Forschung

Meine Forschungsschwerpunkte sind die Sozial-, Kultur- und Raumgeschichte Nordamerikas, insbesondere die Geschichte von Grenzgebieten und Transkulturalität, Südstaaten-Geschichte, afroamerikanische Geschichte, die Geschichte von Race und Ethnizität und Geschlechtergeschichte.

Mein erstes Buch-Manuskript, „Massive Resistance and Southern Womanhood,“ untersucht die Sozial- und Kulturgeschichte sowie die intersektionalen Verflechtungen weißer segregationistischer Frauen in der „Massive Resistance“-Bewegung der 1950er und 1960er Jahren in Arkansas, Louisiana und South Carolina. Die komparative Studie analysiert den Aktivismus und die Rollen von Frauen in der segregationistischen Gegenbewegung zur Schwarzen Bürgerrechtsbewegung unter Bezugnahme auf verschiedene soziale Differenzkategorien wie sozialer Schicht, Region, Alter, Religionszugehörigkeit, mediale Repräsentation und geschlechtsspezifische Selbstverständnisse.

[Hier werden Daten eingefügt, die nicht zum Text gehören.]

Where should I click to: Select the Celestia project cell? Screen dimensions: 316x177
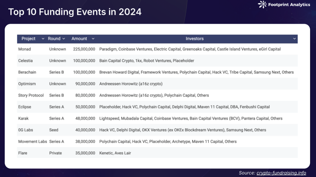coord(25,61)
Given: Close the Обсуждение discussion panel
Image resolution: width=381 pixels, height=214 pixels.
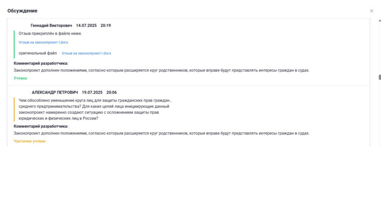Looking at the screenshot, I should pyautogui.click(x=371, y=11).
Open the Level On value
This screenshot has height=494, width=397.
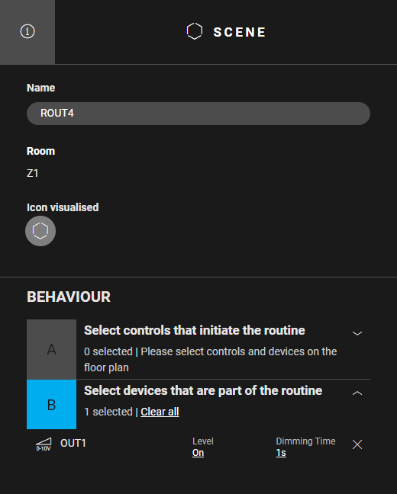click(199, 453)
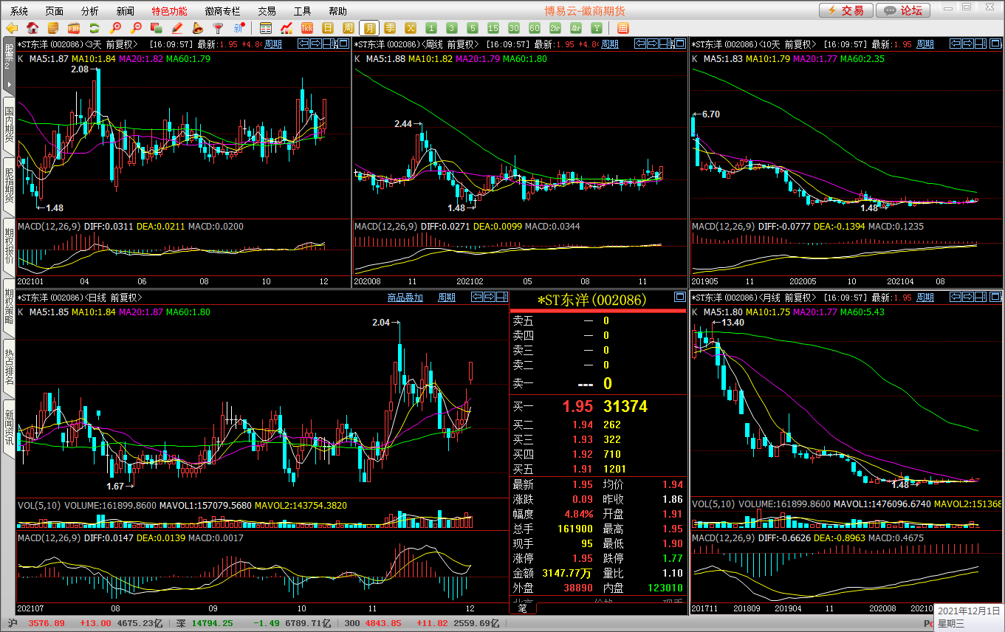Toggle the 2hr period button
Image resolution: width=1005 pixels, height=632 pixels.
(555, 28)
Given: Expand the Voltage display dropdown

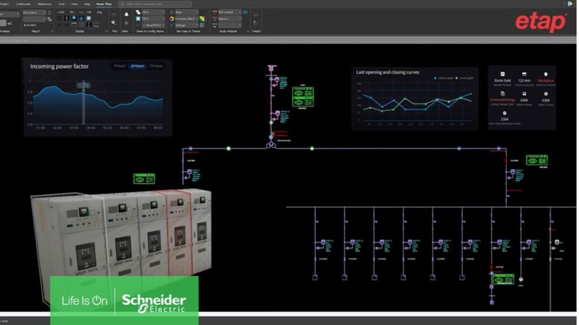Looking at the screenshot, I should [187, 25].
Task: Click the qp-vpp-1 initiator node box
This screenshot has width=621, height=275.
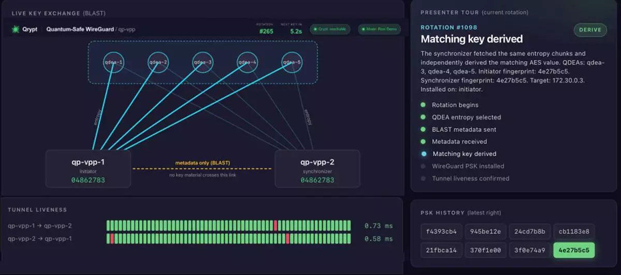Action: tap(88, 169)
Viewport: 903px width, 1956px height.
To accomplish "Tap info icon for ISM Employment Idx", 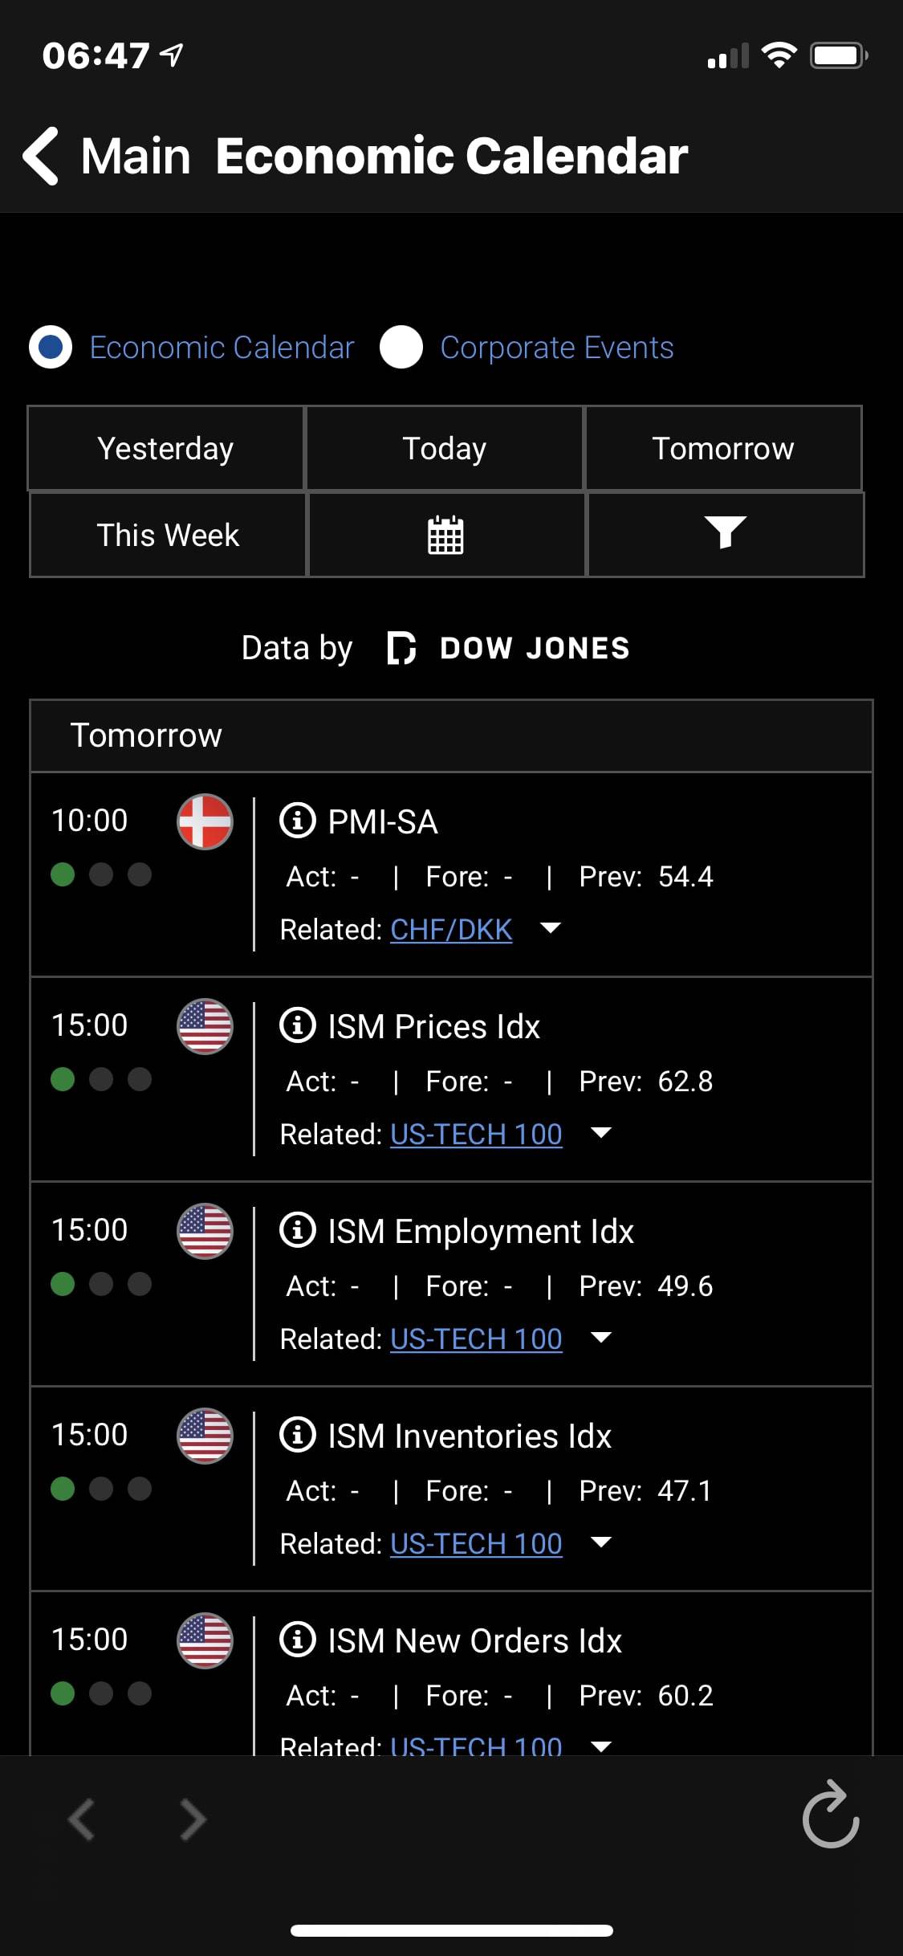I will click(x=297, y=1230).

Das aktuelle Forschungsprojekt, „Empires and Belonging: Mixed Race People(s) and Racial Codifications in North America“ analysiert die Geschichte rassifizierter Taxonomien and Kodifizierungen im Zusammenhang mit territorialer Expansion und Grenzgebieten in Nordamerika. Dabei werden Prozesse der Kreolisierung, Transkulturalität und Ambiguität im Bezug auf Sozial- und Raumgeschichte vom späten 18. Bis ins frühe 20. Jahrhundert untersucht, insbesondere die Repräsentationen, Selbstverständnisse und Alltagspraxen derjenigen Akteur*innen, die sich selbst als „mixed race“ begriffen oder so klassifiziert wurden. Als Fallstudien dienen hier Genizaros und Mexikaner*innen mit mestizo-Erbe in New Mexico und Métis in Monatana und North Dakota.